The main objective of the tool is to help evaluate whether the existing controls are effective in meeting the organization’s target risk appetite for the specific climate scenario.

Design risk mitigation strategies

Developing risk mitigation plans and improving the control environment is critical and organizations need to align them with stakeholder expectations and then align them with their strategic objectives, core operations and processes.

Organizations need to evaluate and develop risk mitigation plans that:

  1. Reduce the impact and/or likelihood of the climate scenario of concern
  2. Ensure the benefit of the cost of implementation of the control improvement is greater than the cost.

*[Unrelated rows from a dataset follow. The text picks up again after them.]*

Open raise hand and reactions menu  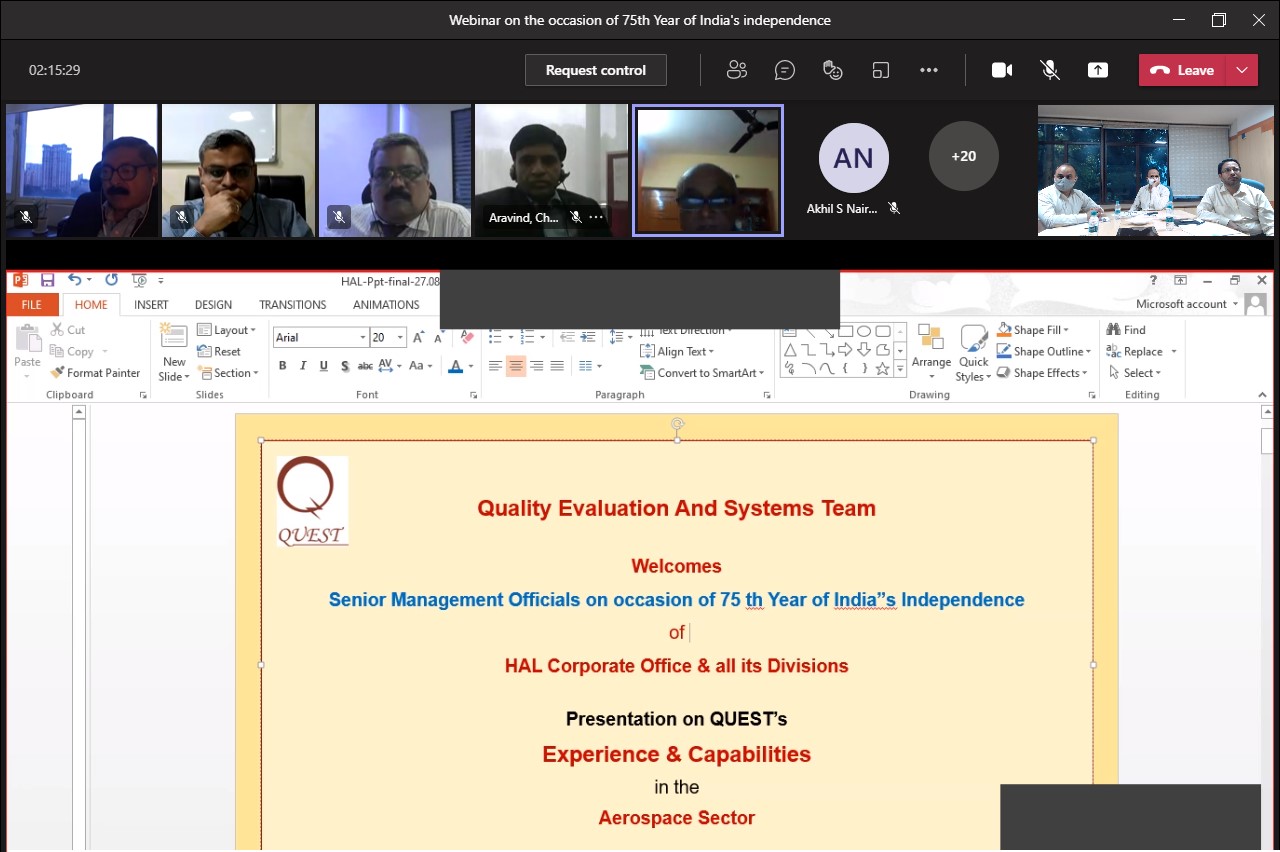(832, 70)
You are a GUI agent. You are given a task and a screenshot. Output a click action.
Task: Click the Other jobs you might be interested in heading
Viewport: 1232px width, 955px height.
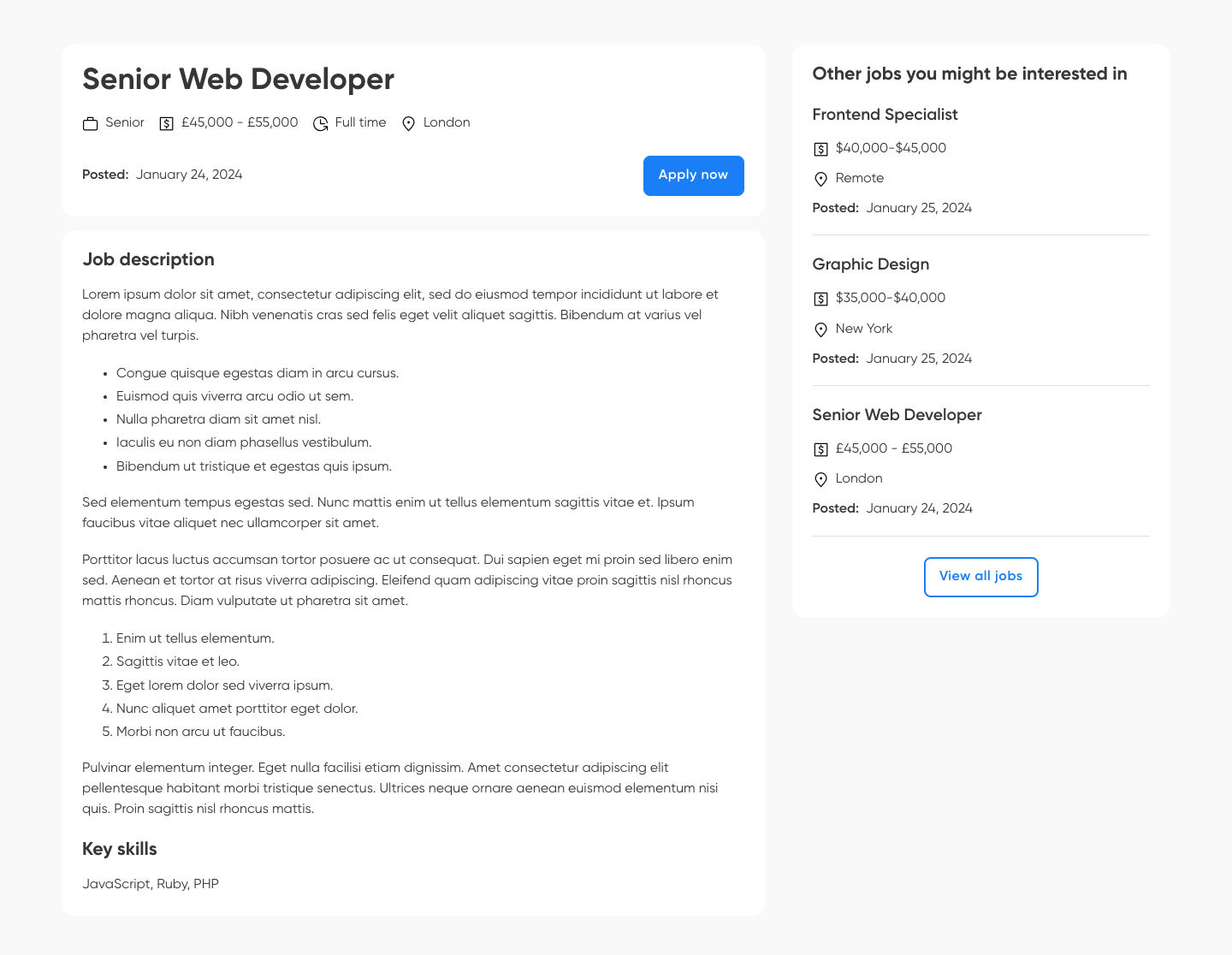[969, 74]
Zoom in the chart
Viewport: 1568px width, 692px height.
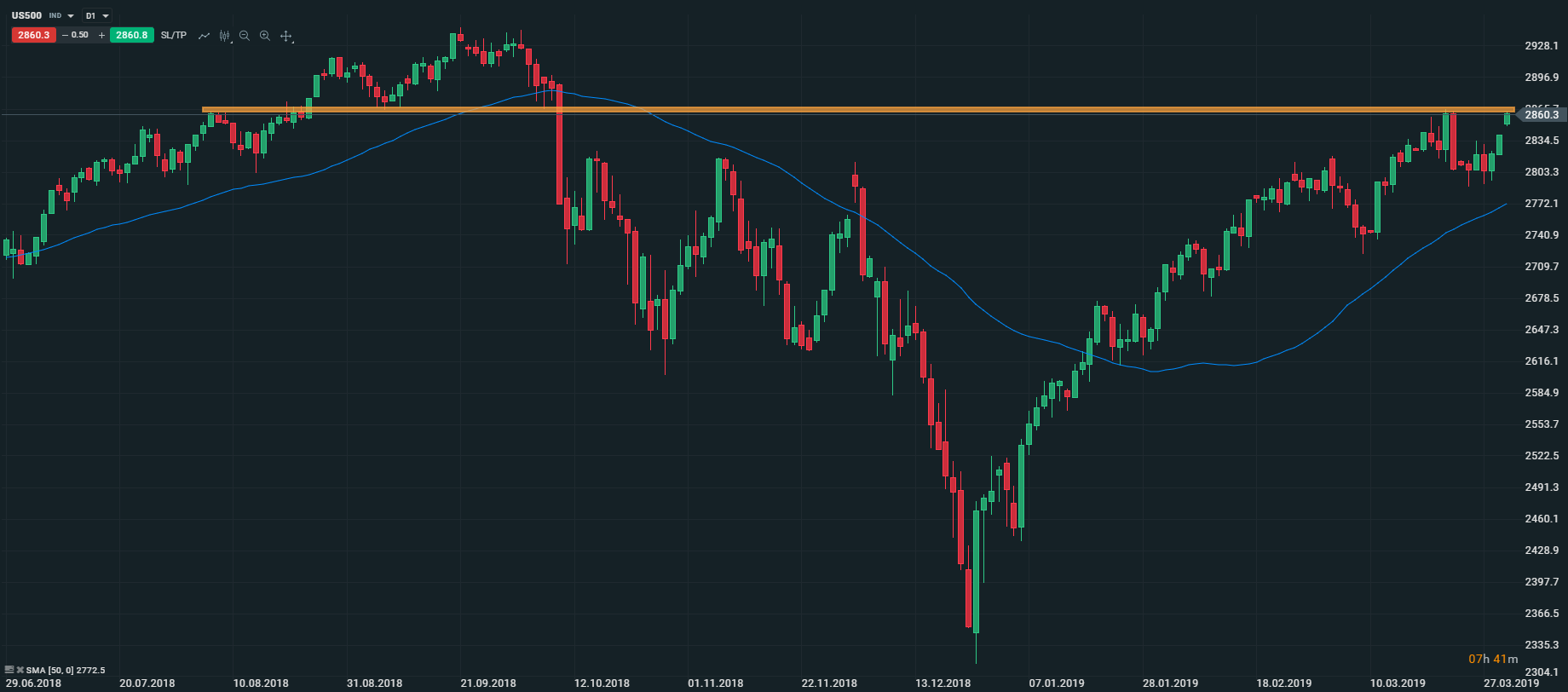[265, 36]
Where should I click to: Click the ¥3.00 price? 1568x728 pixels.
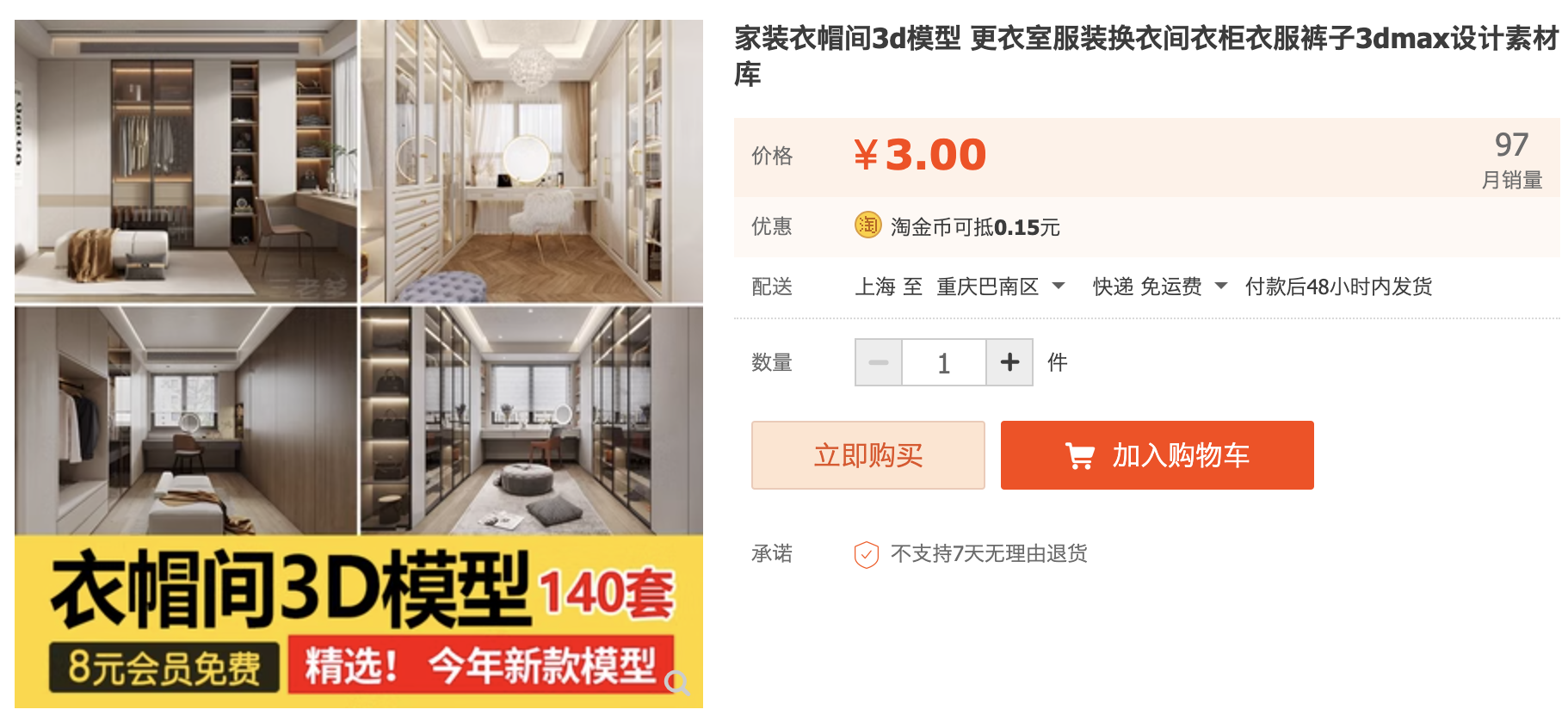point(920,155)
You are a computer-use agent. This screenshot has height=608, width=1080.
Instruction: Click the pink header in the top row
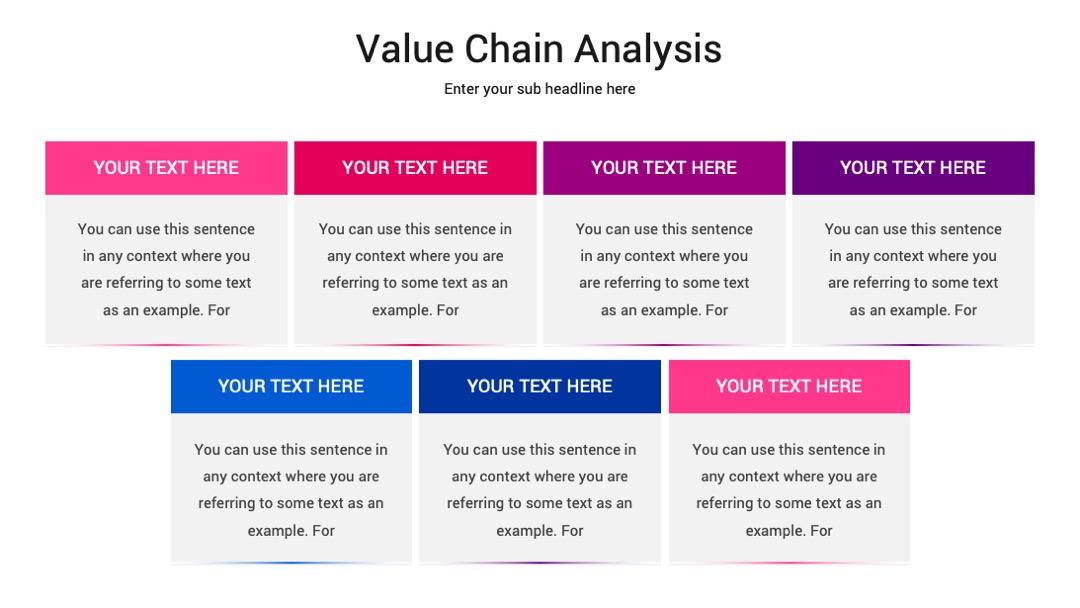click(x=167, y=168)
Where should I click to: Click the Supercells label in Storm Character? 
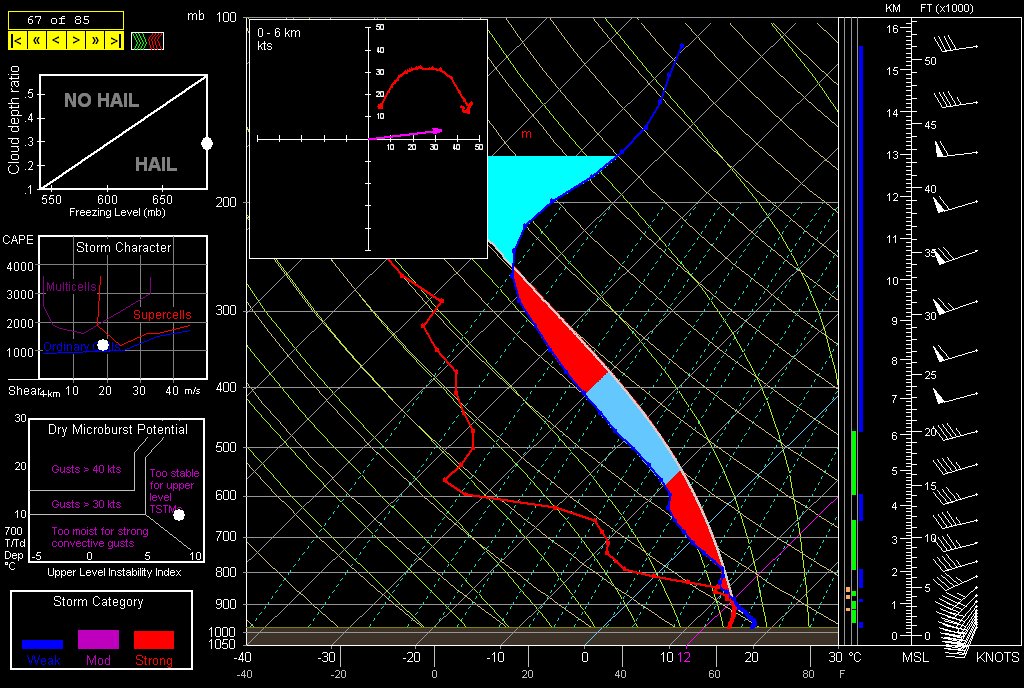point(161,315)
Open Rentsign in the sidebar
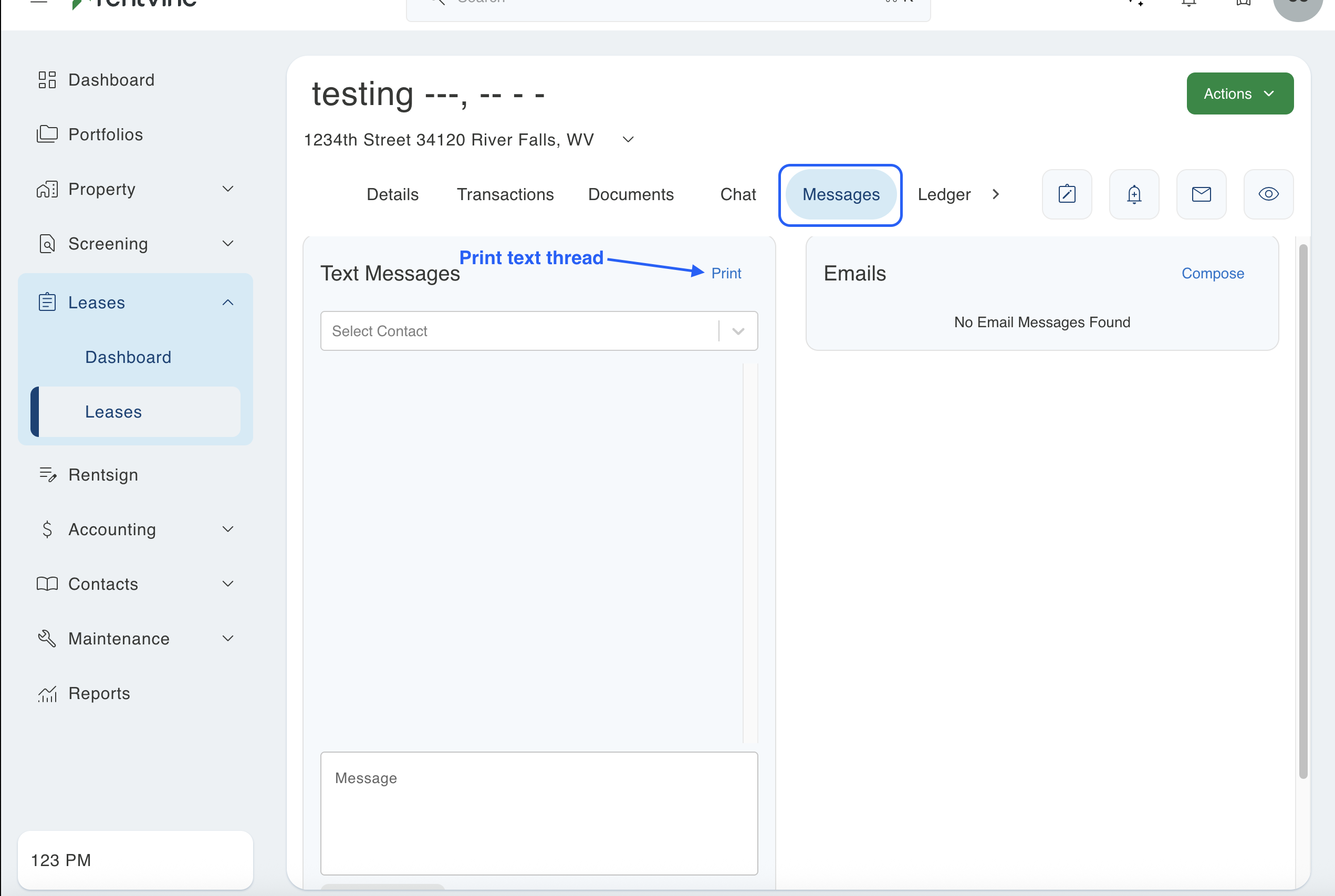The height and width of the screenshot is (896, 1335). click(103, 475)
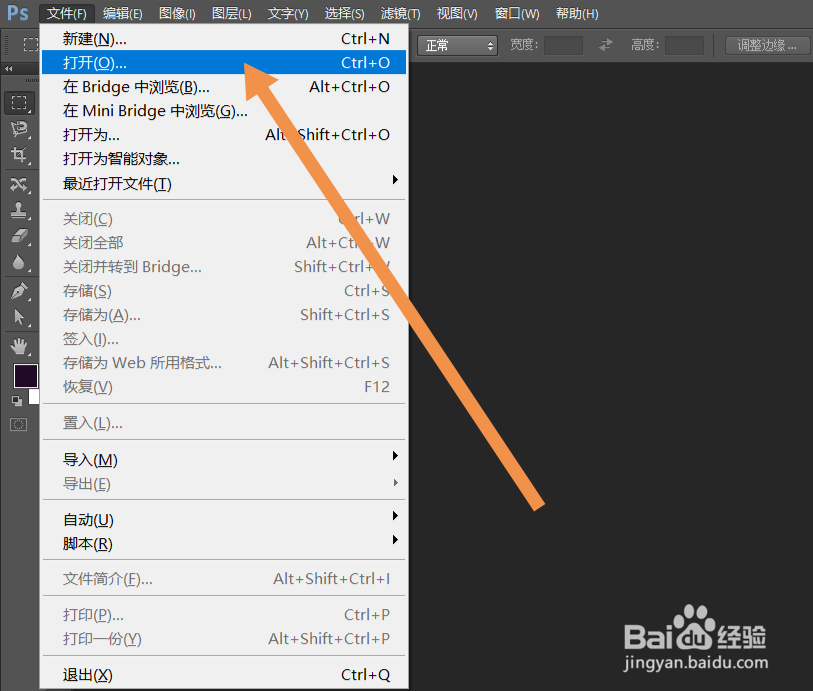Toggle Quick Mask mode
The image size is (813, 691).
point(18,424)
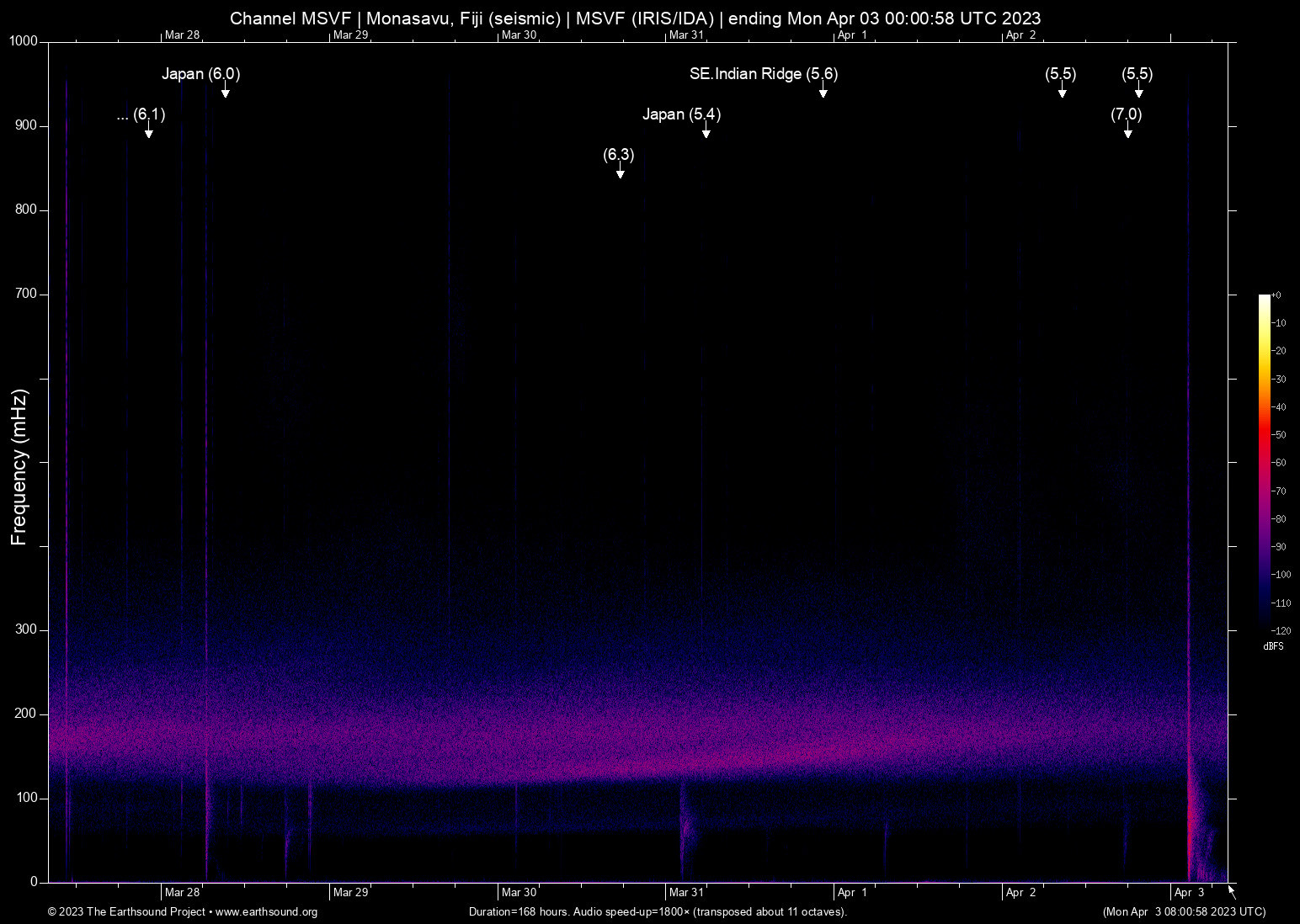Click the 1000 tick label on frequency axis
This screenshot has height=924, width=1300.
pos(24,41)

The risk mitigation plans should be formalized as part of ongoing climate change plans in line with risk appetite strategy.

Conclusion

Organizations are increasingly hard-pressed to remain agile in today’s environment and need to understand both their current and possible future risk exposures, including the influence of climate change. It is essential to anticipate key events from emerging trends, constantly adapt to change, and rapidly bounce back from adversity.

It is important to first understand the context of what is meant by resilience and to consider what existing or new risk mitigation plans can be designed to help organizations improve their resilience to climate change management processes and how these can be used to help organizations.

As companies deal with physical changes and a transition to a more sustainable business, they need to align the impacts of climate change to balance sheet solutions that can reduce volatility. Climate change requires a forward-looking approach and the assessment of the ‘more intangible’ transition risks.

Risk management ultimately needs to be more fully integrated into the DNA of the business elevated as a critical process that supports both strategy and financial planning.